Figure 2. Active Distributed Temperature Sensing installation in Sonning experimental farm (Berkshire, UK). A: installation with minimal disturbance of soil profile using a tractor-mounted modified paraplow; B: A-DTS cable route marked out in red over an aerial image of the field during installation showing excavated row-end trenches allowing turning and reinsertion of the cable every 5m; white dashed boxes show how a row of 14 plots sits with 2 m of cable running transversally across the centre of each plot; C: schematic diagram showing how the optic fibre cable is inserted with an intact soil profile above.

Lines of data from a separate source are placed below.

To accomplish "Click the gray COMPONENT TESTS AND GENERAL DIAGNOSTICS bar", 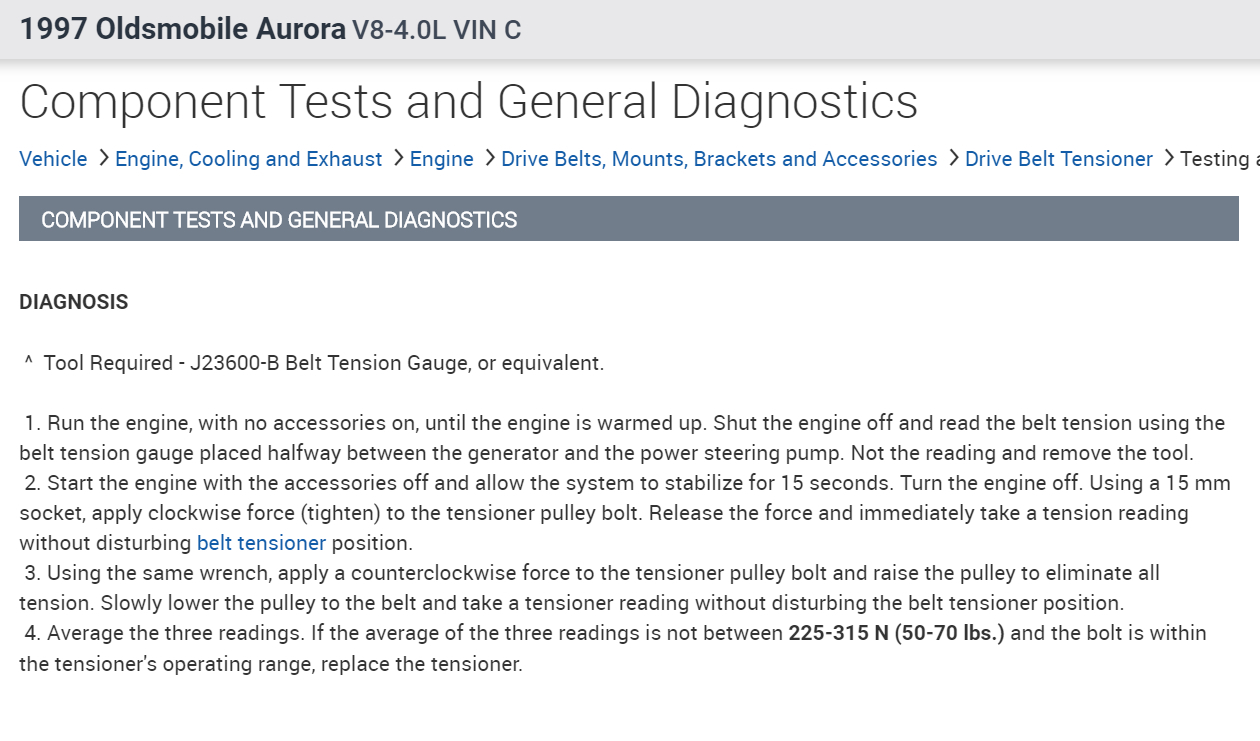I will pyautogui.click(x=628, y=219).
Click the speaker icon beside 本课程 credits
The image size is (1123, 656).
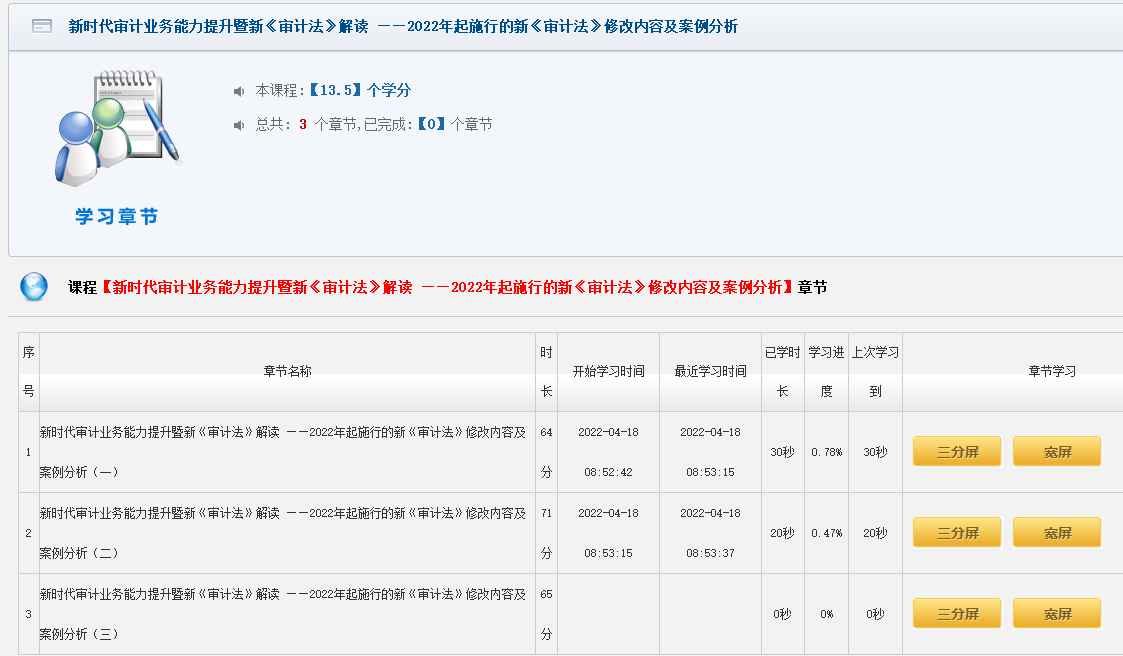point(239,91)
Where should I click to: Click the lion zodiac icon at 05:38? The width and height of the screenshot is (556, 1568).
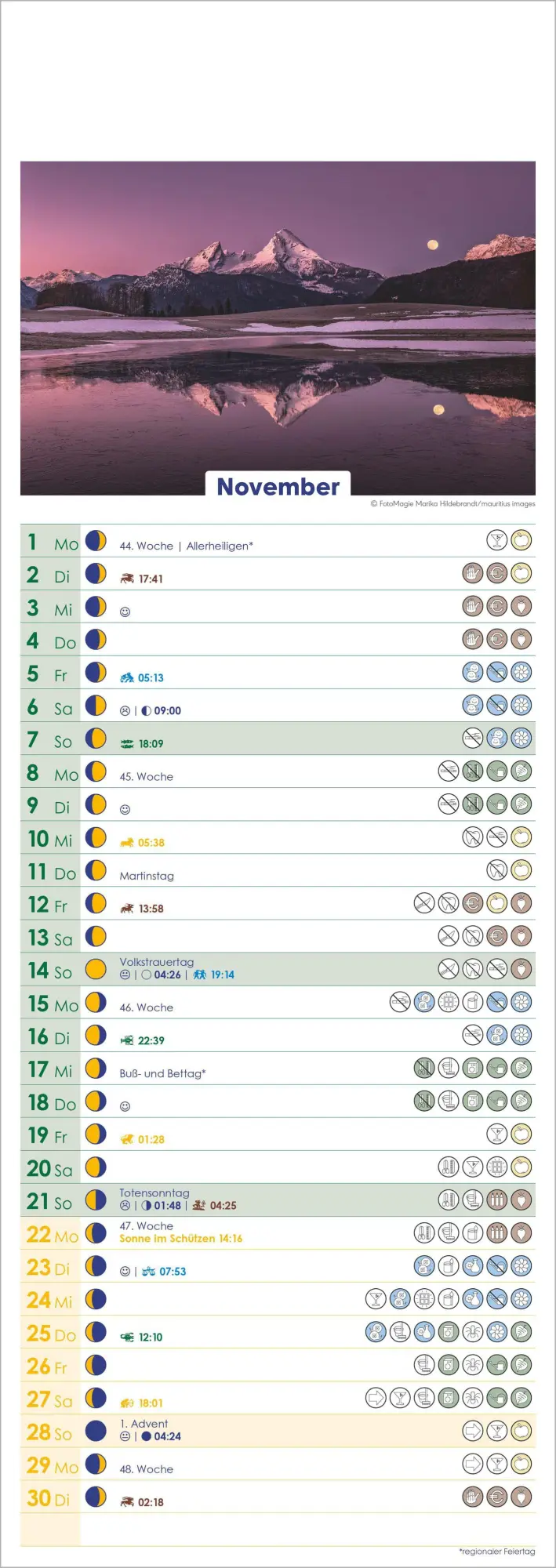127,843
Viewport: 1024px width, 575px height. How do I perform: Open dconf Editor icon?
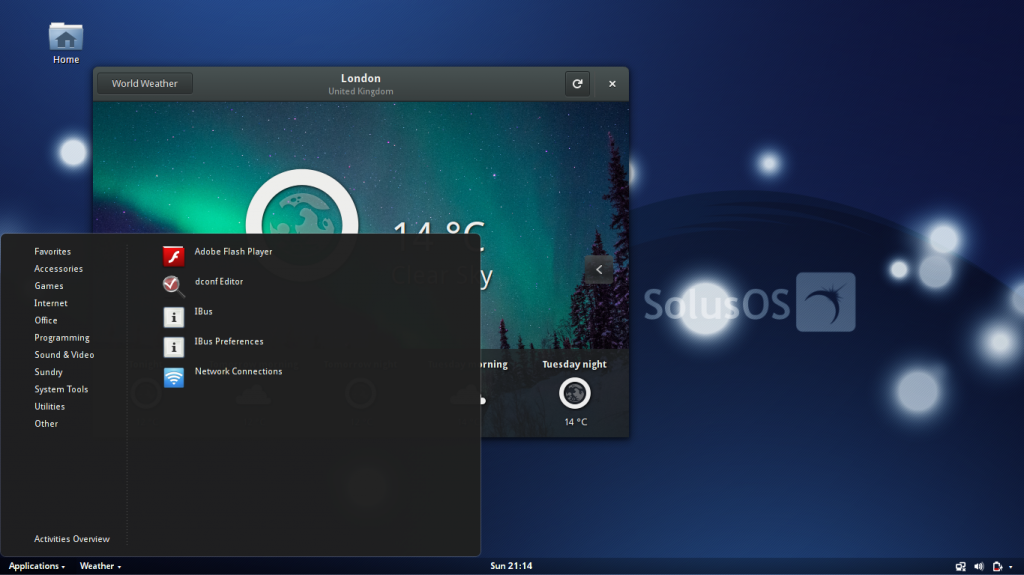pyautogui.click(x=174, y=286)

During the current 2021 spring cropping season, a uniform oat crop was planted to assess baseline spatial heterogeneity. From Autumn 2021, the system will be ready to accommodate plot experiments required to screen for genotypic variation and effect of treatments. We have identified three immediate use cases that would greatly benefit from high-throughput continuous phenotyping of water use in the field. In the first two use cases, QTL for response to water limitation/drought tolerance have been recently identified in: (i) the NIAB elite winter wheat 8-parent MAGIC RIL population (work conducted at University of Reading in the O’Sullivan group – see Amer, 2020); and (ii) the Paragon x Garcia mapping population of UK spring wheat (work conducted as part of the Defra Wheat Genetic Improvement Network; see also supporting statement from Prof Simon Griffiths, JIC). In use case (iii), cloning of a gene – Enhanced Gravitropism 2 – controlling cereal lateral root angle through modulation of the gravity sensing mechanism has given rise to a well-characterised set of isogenic tetraploid wheat accessions with defined differences in root angle due to a known mechanism (Kirschner et al, 2021; see also supporting statement from Prof Silvio Salvi, University of Bologna).

This pilot project will focus on use case (i), with use cases (ii) and (iii) representing further examples of how the platform will be opened up to the research community but which cannot be executed or reported on in the funded timeframe.